予告も何度も観たし、ミニシアターのシネスイッチ銀座で上映されることも知っていた。しかしながらオスカーをゲットした途端シネコン上映が決定。で、ワーナー・マイカルで水曜割引に観たわけだが、あまりの観客の少なさにオスカー・ゲット映画とはいえ、シネコンではやめておいた方がよかったのじゃないと言いたかった。
白黒で、なおかつサイレントという描き方が万人に受けなかったのではないかと想像するが、わたし的には大好きな映画の一つとなり、今年度のMY BESTに入れたい。

オスカー主演男優賞に輝いたジャン・デュジャルダンは文句なしに素晴らしい!彼はコメディ出身らしいが、ダンスも上手いのだ。ペピーとのダンス・シーンはフレッド・アステア&ジンジャー・ロジャース、コンビを彷彿させトレヴィアン!だった。
ラスト、ジョージが発する言葉はたった一言“With Pleasure”だけ。ジャン・デュジャルダンの台詞が聞けるフランス映画が観たいな。

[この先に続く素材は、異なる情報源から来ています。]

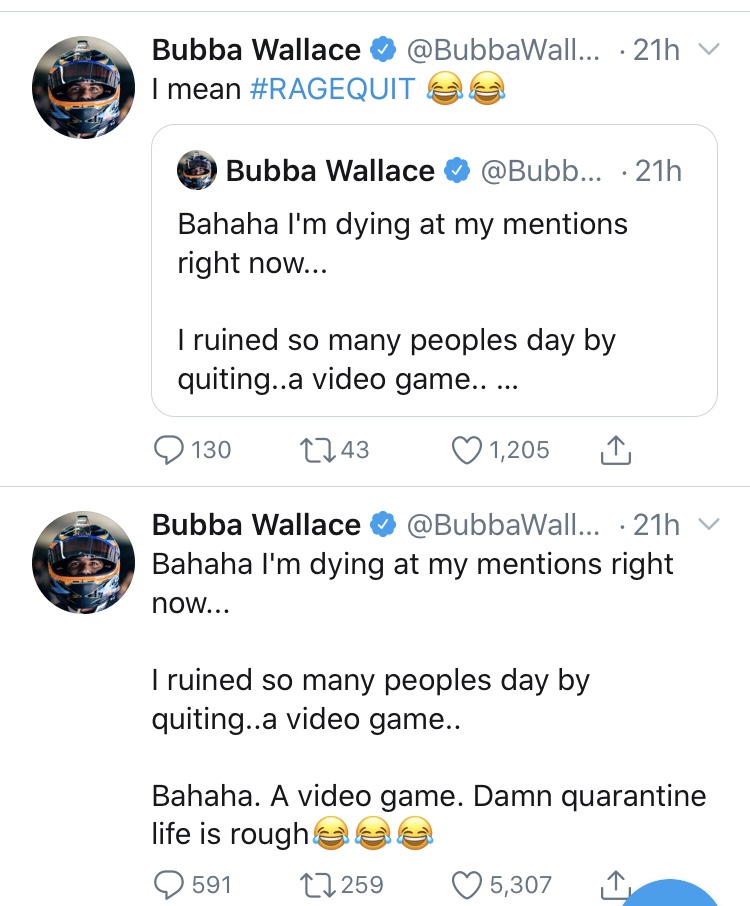Like the #RAGEQUIT tweet with 1,205 likes
The width and height of the screenshot is (750, 906).
[468, 450]
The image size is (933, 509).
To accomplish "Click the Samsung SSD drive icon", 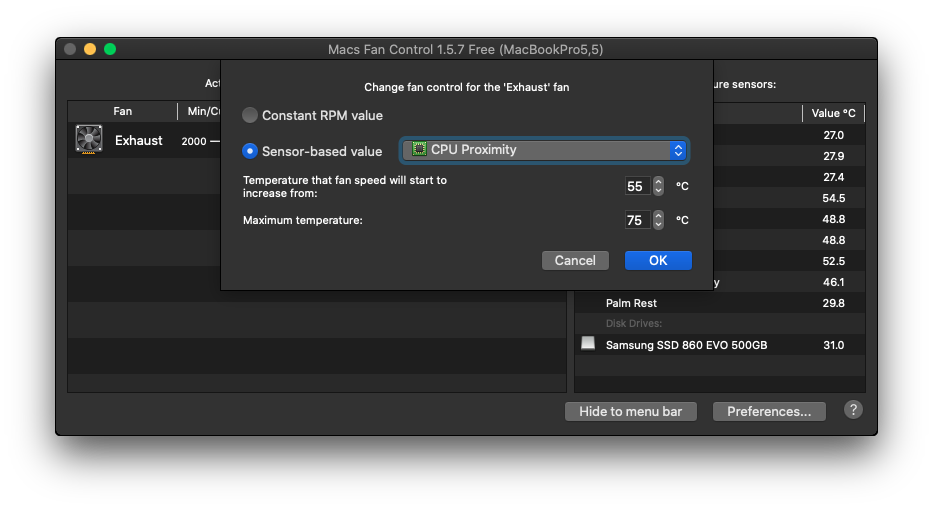I will (x=588, y=344).
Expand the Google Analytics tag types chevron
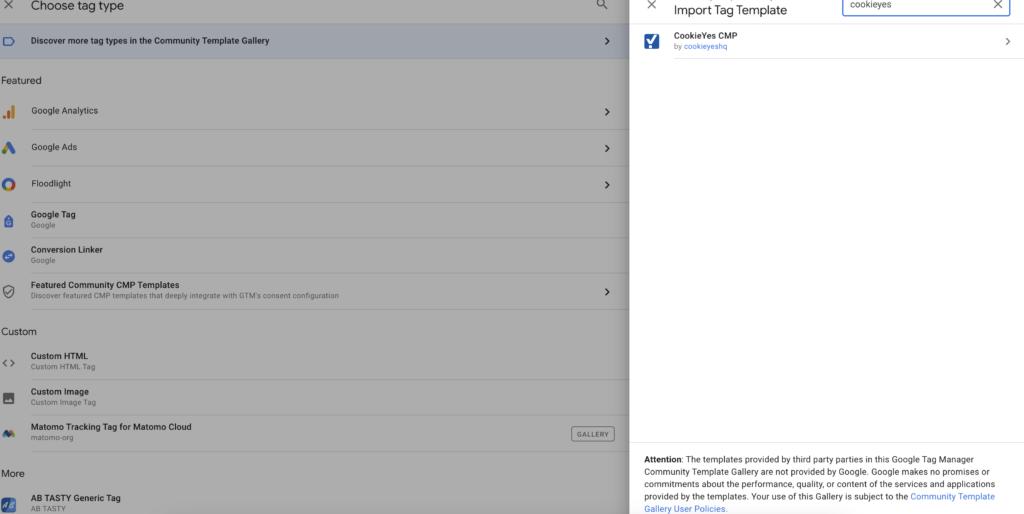1024x514 pixels. (607, 112)
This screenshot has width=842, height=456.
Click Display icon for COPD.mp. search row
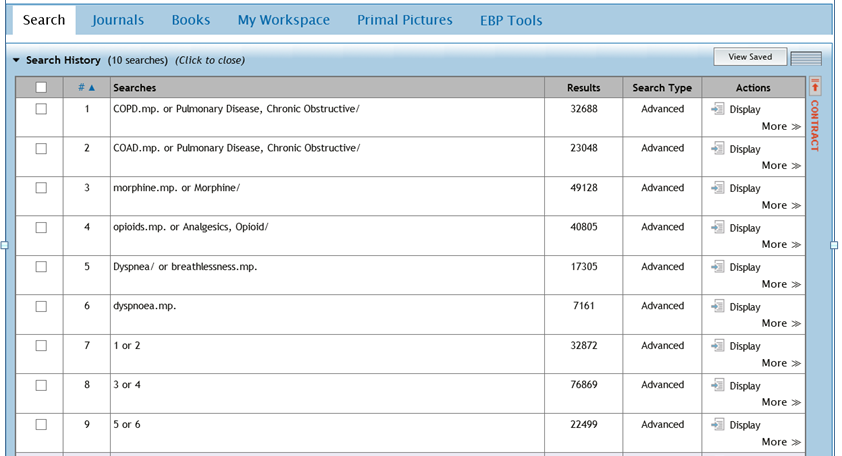click(717, 109)

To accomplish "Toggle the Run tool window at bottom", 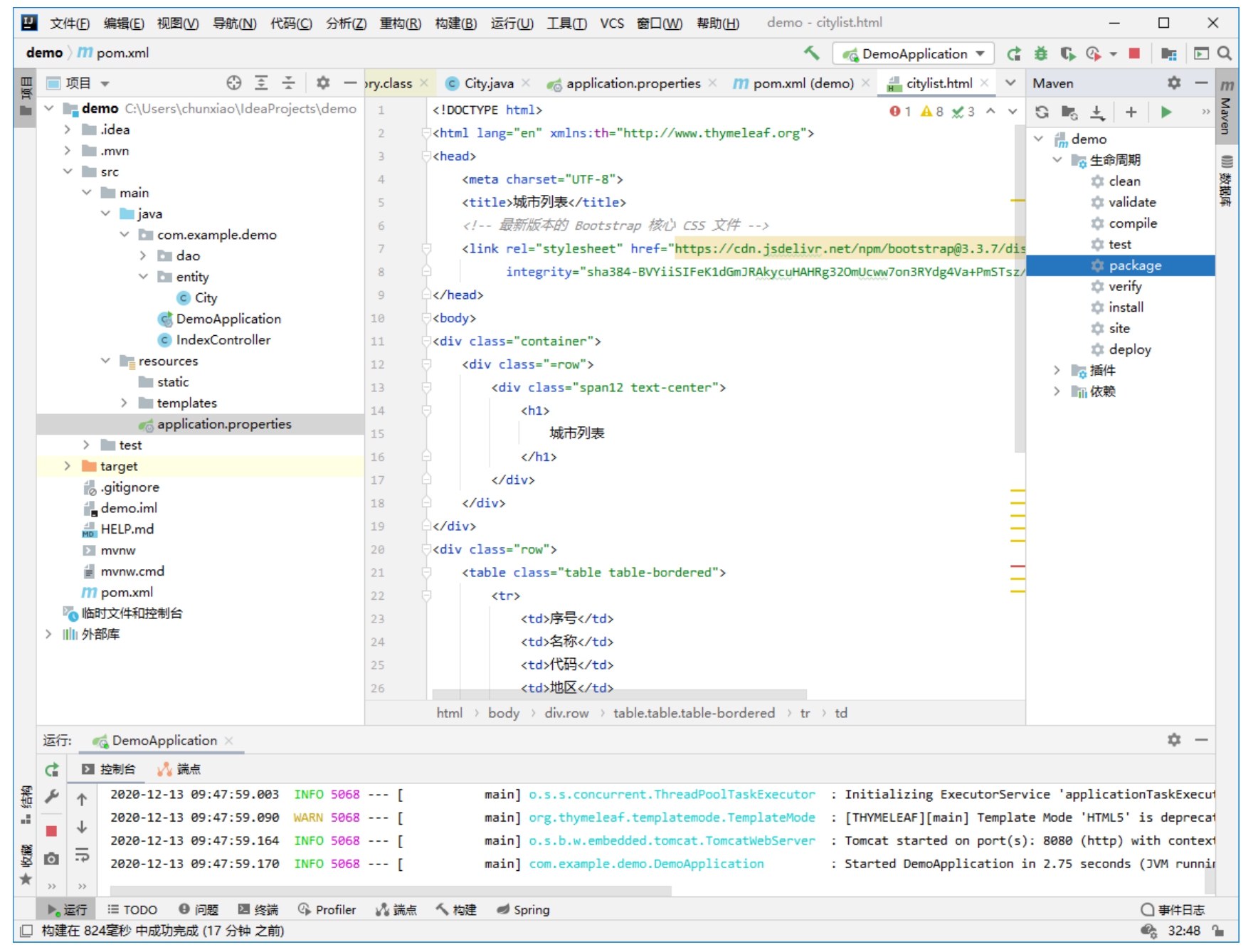I will [x=68, y=909].
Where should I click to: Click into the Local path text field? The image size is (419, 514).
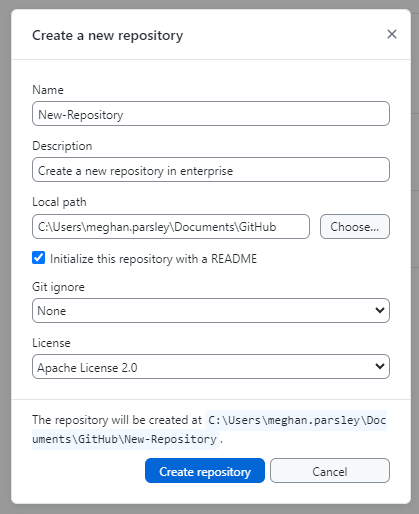click(x=171, y=227)

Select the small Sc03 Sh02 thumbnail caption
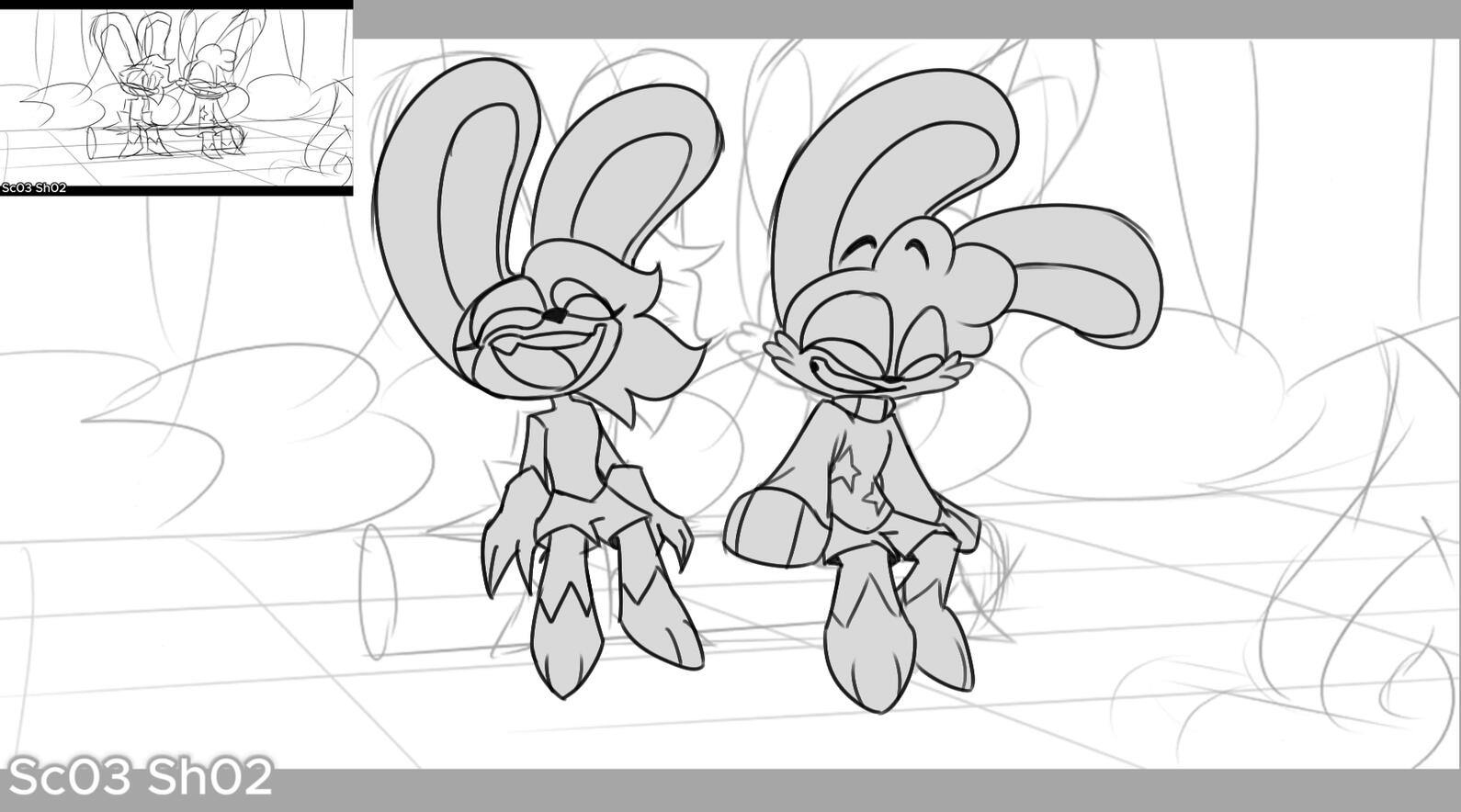[34, 188]
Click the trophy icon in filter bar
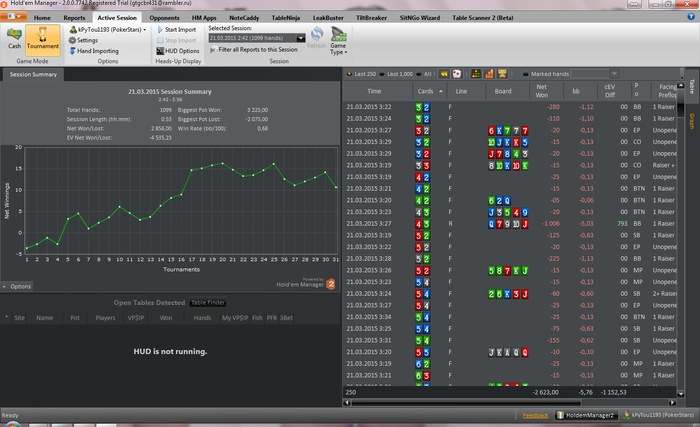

いつもどおり全く前知識なしで映画を観たので、ジェームズ・クロムウェルとジョン・グッドマン、そしてペネロープ・アン・ミラーの出演に驚くと共に大満足。ジョージの執事兼“Chauffeur/お抱え運転手”クリフトン役のジェームズ・クロムウェルはこの作品になくてはならない存在。プロデューサー、アル・ジマーを演じたジョン・グッドマンも同様。
ペネロープ・アン・ミラーがお年で驚いたが、彼女の映画はアレック・ボールドウインの「シャドー/1994」以来なので…年月は物語るわけだ。

ワーナー・マイカル・シネマズ板橋にて
by margot2005 | 2012-04-21 22:26 | フランス | Comments(4)
Commented by リバー at 2012-04-22 17:46 x
TB ありがとうございます。

白黒サイレントということで避けずに
多くの人に見てもらいたい作品ですね!
Commented by margot2005 at 2012-04-22 22:01
リバーさん、こちらこそTBありがとうございます。
素敵な映画でした。
都内は至る所で上映している様子ですが、観客はどうなのでしょうか?
Commented by cochi1228 at 2012-04-26 07:09
台詞があったら、もっともっとイメージが膨らんだでしょうね。でも、サイレントだからこそ、二人の潤んだ豊かな表情が映しだされたのかもです。サイレントだからこそ、シンプルなラブストーリー描くことができたのかもです。素敵な《アート》でした。
Commented by margot2005 at 2012-04-27 23:22
cochi1228さんこんばんは。
台詞があったらこの映画はどうなっていたでしょう?なぜか?想像出来ないですね。
サイレントだからこそ二人の豊かな表情に釘付けとなりました。本当に上手い俳優だと思います。
タイトルが“アーティスト”ですから...。